--- Quoted text ---

On February 1, 2009, the Company adopted the changes issued by FASB ASC topic 805 for business combinations. These changes require an acquirer to recognize the assets acquired, the liabilities assumed, and any non-controlling interest in the acquired business at the acquisition date, measured at their fair values as of that date, with limited exceptions. This statement also requires the acquirer in a business combination achieved in stages to recognize the identifiable assets and liabilities, as well as the non-controlling interest in the acquired business, at the full amounts of their fair values. ASC 805 makes various other amendments to authoritative literature intended to provide additional guidance or to confirm the guidance in that literature to that provided in this statement. Our adoption of the changes to ASC 805 had no impact on the Company’s financial statements. However, we expect the changes to ASC 805 will have an impact on our accounting for future business combinations, but the effect is dependent upon making acquisitions in the future.
On February 1, 2009, the Company adopted the changes issued by FASB ASC topic 810-10 for non-controlling interests in consolidated financial statements. ASC 810-10 states that accounting and reporting for minority interests are to be re-characterized as non-controlling interests and classified as a component of equity. The calculation of earnings per share continues to be based on income amounts attributable to the parent. ASC 810-10 applies to all entities that prepare consolidated financial statements, except not-for-profit organizations, but affects only those entities that have an outstanding non-controlling interest in one or more subsidiaries or that deconsolidate a subsidiary. Our adoption of the changes to ASC 810-10 had no impact on the Company’s financial statements.

--- Dataset rows ---

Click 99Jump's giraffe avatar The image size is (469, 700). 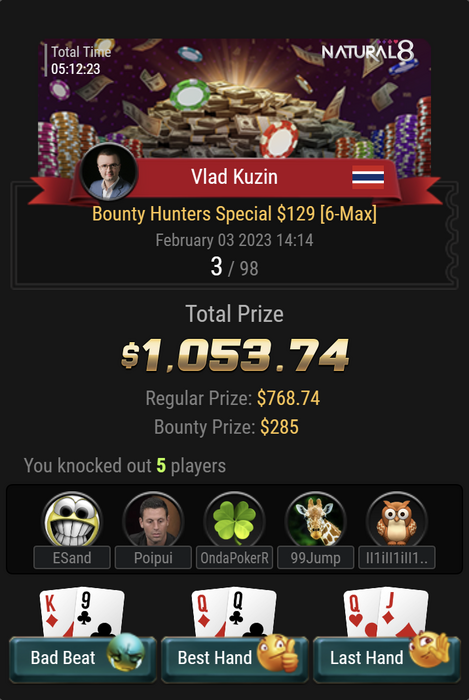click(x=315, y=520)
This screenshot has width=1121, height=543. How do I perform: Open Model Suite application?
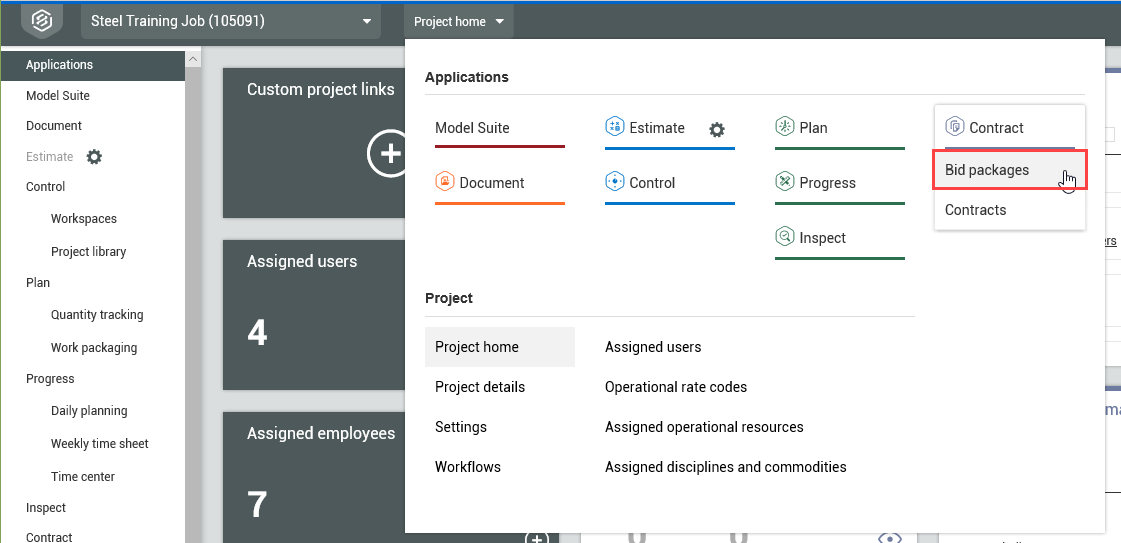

---
--- Dataset rows ---

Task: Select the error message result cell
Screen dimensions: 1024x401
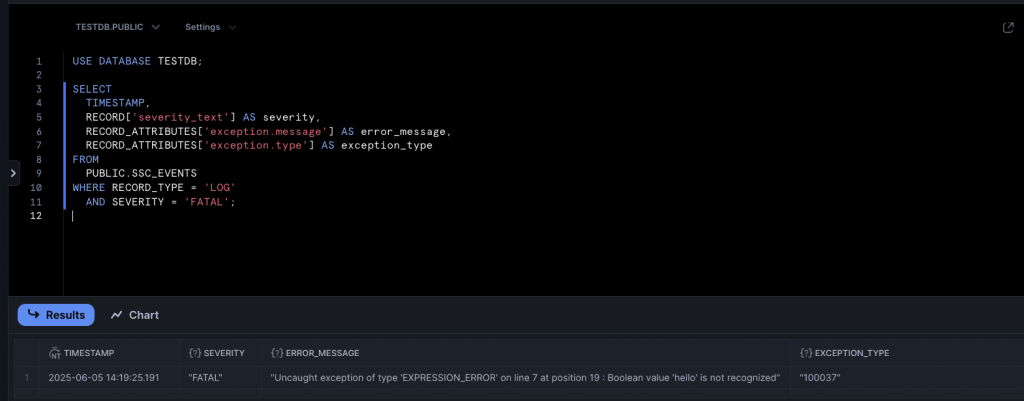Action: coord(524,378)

---
--- Dataset rows ---

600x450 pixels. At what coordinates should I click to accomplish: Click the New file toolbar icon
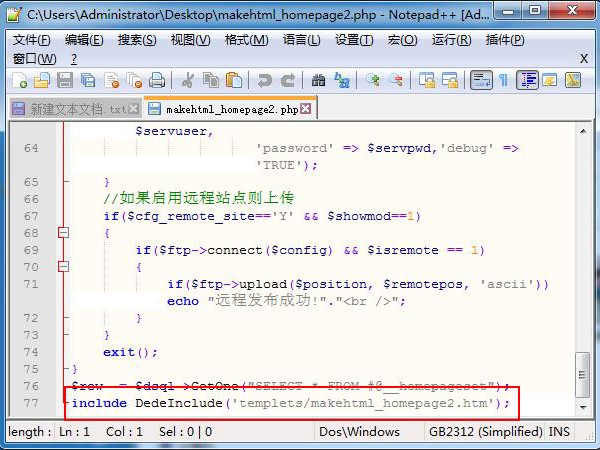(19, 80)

---

▸ **Exercise set**:
1) In the accounting standards text, how does ASC 810-10 say minority interests are to be re-characterized and classified?
2) Carry on writing the accounting standards text, starting after its final sentence.
The records were drawn from a separate source.

▸ **Answers to the exercise**:
1) They are to be re-characterized as non-controlling interests and classified as a component of equity.

2)
On February 1, 2009, the Company adopted the changes issued by FASB ASC topic 815-10-50 for disclosures about derivative instruments and hedging activities. ASC 815-10-50 changes the disclosure requirements for derivative instruments and hedging activities. Entities are required to provide enhanced disclosures about (a) how and why an entity uses derivative instruments, (b) how derivative instruments and related hedged items are accounted for, and (c) how derivative instruments and related hedged items affect an entity’s financial position, financial performance, and cash flows. Our adoption of the changes to ASC 815-10-50 did not have an impact on our current or comparative consolidated financial statements.
On February 1, 2009, the Company adopted changes issued by the FASB to accounting for intangible assets. These changes amend the factors that should be considered in developing renewal or extension assumptions used to determine the useful life of a recognized intangible asset in order to improve the consistency between the useful life of a recognized intangible asset outside of a business combination and the period of expected cash flows used to measure the fair value of an intangible asset in a business combination. The adoption of these changes had no impact on the Company’s financial statements.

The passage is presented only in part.